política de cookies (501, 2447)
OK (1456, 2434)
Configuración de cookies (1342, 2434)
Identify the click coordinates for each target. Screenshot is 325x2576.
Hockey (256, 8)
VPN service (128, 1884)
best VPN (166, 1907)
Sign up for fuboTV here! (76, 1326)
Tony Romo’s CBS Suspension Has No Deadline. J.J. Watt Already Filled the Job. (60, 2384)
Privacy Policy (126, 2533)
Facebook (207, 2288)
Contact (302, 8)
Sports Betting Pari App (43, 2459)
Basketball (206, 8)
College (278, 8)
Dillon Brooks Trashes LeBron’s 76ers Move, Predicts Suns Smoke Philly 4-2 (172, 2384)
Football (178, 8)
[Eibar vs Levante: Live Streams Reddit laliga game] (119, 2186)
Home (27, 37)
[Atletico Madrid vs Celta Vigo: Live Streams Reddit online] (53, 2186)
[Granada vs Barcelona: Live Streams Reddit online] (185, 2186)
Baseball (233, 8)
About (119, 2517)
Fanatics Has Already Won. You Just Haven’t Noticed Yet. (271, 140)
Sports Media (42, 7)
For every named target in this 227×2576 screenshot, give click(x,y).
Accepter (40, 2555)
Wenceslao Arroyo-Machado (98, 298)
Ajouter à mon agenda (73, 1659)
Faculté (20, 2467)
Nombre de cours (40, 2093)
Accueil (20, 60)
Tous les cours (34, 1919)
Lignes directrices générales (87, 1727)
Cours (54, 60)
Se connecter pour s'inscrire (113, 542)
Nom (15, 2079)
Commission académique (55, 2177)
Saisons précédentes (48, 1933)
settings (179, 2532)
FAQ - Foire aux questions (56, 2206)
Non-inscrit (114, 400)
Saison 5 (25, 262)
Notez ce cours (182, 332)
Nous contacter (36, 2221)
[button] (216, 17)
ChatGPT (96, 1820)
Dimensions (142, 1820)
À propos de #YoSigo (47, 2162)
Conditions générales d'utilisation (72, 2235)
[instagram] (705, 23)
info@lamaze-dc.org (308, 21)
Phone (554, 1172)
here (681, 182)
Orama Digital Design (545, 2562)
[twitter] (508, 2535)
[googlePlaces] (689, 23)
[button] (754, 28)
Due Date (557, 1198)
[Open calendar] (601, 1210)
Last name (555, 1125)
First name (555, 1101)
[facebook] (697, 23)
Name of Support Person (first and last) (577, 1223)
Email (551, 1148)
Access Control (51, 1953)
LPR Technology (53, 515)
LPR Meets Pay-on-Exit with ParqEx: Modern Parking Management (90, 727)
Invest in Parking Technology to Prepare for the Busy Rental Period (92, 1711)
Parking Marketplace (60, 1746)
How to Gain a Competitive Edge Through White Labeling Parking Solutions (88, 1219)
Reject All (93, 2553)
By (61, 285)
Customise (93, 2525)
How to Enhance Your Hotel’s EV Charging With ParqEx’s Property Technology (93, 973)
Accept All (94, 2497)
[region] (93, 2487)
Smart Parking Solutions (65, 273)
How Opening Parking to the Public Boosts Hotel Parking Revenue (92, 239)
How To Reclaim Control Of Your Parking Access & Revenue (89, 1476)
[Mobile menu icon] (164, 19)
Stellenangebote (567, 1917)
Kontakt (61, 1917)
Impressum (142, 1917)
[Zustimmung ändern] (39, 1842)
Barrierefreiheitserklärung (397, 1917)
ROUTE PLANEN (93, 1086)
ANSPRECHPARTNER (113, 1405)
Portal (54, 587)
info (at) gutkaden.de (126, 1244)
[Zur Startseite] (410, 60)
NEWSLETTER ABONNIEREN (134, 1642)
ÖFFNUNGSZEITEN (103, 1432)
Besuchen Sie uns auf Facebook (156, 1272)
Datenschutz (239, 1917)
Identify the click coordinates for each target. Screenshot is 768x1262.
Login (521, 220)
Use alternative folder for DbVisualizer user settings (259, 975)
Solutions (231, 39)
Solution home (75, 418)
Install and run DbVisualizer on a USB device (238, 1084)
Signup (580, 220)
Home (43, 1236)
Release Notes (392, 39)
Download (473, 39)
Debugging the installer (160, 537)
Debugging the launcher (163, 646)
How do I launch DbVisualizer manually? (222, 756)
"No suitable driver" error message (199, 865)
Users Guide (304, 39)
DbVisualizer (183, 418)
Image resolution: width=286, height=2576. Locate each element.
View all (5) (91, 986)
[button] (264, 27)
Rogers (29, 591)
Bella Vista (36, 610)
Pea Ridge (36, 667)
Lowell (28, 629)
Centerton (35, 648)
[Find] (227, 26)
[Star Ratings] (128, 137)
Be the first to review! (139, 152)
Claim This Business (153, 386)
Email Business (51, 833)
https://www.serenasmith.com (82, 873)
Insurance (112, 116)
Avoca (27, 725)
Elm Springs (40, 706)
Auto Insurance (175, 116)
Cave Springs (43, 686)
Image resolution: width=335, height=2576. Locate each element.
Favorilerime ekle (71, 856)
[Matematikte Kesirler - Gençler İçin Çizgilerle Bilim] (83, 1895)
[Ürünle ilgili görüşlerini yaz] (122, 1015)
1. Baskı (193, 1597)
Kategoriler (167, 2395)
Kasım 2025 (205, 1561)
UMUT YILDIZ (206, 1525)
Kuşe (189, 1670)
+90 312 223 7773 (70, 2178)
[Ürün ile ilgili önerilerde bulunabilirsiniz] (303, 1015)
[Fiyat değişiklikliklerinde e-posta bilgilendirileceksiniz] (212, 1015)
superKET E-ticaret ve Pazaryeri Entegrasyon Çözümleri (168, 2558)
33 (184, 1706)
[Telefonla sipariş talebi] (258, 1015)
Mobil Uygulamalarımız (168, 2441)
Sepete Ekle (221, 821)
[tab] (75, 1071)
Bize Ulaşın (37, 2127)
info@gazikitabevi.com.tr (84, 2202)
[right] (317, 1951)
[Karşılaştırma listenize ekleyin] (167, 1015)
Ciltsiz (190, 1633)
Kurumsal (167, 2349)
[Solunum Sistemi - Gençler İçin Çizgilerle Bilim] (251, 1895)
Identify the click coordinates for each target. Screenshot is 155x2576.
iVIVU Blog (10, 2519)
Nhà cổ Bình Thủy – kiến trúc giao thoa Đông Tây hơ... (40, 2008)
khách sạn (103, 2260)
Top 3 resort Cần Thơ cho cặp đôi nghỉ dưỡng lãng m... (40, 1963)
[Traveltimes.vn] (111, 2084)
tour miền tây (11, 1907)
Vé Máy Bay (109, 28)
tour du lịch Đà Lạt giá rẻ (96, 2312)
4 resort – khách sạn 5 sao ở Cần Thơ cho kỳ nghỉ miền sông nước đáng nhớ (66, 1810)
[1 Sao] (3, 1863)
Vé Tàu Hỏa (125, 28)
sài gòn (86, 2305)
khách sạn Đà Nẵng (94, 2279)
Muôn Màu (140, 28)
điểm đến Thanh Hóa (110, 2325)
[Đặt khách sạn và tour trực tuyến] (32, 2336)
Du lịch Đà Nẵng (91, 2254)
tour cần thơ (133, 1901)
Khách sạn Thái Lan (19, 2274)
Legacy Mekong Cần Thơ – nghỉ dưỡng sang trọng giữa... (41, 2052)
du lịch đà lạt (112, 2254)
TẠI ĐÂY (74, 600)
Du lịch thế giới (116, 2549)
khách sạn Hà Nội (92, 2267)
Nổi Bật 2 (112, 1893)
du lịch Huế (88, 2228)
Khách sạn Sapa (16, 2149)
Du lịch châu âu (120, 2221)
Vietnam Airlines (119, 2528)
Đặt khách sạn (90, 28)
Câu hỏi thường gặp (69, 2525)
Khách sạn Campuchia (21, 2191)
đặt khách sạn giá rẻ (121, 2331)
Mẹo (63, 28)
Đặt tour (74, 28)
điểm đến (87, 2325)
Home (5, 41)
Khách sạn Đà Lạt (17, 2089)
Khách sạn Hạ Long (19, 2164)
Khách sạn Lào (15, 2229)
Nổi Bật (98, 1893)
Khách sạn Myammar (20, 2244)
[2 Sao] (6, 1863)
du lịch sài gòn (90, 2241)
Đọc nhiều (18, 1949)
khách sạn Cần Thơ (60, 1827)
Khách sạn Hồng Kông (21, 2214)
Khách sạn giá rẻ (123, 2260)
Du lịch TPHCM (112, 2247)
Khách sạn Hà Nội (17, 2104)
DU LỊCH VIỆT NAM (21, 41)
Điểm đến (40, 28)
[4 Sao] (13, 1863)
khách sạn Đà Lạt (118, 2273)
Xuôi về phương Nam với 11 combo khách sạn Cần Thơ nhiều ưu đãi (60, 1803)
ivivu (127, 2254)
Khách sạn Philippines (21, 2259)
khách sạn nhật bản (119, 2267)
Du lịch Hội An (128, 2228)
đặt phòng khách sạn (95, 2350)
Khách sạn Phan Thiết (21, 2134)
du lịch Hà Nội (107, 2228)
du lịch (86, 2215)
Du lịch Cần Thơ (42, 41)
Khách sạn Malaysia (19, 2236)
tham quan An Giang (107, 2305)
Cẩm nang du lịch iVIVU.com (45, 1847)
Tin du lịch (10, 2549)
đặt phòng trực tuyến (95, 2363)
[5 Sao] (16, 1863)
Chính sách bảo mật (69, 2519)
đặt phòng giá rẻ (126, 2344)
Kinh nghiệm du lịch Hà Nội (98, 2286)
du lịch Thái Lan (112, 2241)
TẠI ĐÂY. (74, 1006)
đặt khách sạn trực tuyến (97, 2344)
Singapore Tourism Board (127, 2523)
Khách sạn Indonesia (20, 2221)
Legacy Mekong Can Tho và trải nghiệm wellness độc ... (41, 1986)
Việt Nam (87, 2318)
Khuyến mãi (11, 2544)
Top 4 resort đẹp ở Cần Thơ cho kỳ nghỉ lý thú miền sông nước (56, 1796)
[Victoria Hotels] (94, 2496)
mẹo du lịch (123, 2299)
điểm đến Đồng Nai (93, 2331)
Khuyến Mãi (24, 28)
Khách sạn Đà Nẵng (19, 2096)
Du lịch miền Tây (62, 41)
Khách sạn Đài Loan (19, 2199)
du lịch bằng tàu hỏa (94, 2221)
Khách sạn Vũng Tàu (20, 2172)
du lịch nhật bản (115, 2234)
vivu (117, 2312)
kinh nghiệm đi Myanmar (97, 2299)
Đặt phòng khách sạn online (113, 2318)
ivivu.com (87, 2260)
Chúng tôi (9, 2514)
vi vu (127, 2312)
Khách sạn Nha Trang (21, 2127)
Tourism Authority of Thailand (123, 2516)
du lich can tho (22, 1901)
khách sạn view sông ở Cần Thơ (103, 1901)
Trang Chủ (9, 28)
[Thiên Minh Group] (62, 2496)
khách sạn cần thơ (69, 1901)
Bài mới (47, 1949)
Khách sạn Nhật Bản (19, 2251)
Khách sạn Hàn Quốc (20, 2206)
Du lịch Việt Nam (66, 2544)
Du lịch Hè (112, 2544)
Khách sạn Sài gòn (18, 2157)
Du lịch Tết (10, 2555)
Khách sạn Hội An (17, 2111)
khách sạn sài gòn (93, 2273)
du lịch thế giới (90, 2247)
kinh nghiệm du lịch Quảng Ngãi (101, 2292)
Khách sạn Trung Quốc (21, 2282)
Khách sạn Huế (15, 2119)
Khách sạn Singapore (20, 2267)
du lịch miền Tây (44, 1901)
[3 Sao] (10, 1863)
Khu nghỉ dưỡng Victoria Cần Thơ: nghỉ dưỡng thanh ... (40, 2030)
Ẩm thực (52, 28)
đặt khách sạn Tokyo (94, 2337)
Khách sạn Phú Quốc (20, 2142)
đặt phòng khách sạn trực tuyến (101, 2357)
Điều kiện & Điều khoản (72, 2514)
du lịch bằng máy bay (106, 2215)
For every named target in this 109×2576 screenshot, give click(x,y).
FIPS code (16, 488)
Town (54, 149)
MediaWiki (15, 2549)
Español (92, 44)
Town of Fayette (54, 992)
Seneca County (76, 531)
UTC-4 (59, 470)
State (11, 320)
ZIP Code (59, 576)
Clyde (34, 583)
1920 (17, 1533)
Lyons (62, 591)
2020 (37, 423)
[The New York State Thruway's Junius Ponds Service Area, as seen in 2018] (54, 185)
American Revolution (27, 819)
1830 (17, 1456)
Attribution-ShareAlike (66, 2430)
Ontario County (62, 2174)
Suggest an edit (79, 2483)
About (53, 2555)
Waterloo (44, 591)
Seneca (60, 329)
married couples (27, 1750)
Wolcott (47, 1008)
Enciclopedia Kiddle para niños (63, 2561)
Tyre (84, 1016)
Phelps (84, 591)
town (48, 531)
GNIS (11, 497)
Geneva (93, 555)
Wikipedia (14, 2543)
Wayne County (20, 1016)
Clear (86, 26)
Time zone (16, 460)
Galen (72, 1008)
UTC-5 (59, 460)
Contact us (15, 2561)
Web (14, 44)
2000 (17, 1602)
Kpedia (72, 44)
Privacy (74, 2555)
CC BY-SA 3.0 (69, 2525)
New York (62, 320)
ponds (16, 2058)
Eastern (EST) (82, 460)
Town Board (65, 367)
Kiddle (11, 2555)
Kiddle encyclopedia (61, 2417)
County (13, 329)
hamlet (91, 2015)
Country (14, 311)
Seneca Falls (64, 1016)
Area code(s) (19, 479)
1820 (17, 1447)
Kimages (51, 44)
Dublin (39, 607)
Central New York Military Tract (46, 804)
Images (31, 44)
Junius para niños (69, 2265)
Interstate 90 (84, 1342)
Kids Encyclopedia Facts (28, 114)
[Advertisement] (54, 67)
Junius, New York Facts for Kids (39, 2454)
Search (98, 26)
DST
= = = = =
▶ [Exercise instructions]: Using the data above, transcribe the lines that run from the line with "Download (473, 39)" to the line with "Avoca (27, 725)", both ends kept, and output nothing else.

▶ [Solved problem]:
Download (473, 39)
Debugging the installer (160, 537)
Debugging the launcher (163, 646)
How do I launch DbVisualizer manually? (222, 756)
"No suitable driver" error message (199, 865)
Users Guide (304, 39)
DbVisualizer (183, 418)
Image resolution: width=286, height=2576. Locate each element.
View all (5) (91, 986)
[button] (264, 27)
Rogers (29, 591)
Bella Vista (36, 610)
Pea Ridge (36, 667)
Lowell (28, 629)
Centerton (35, 648)
[Find] (227, 26)
[Star Ratings] (128, 137)
Be the first to review! (139, 152)
Claim This Business (153, 386)
Email Business (51, 833)
https://www.serenasmith.com (82, 873)
Insurance (112, 116)
Avoca (27, 725)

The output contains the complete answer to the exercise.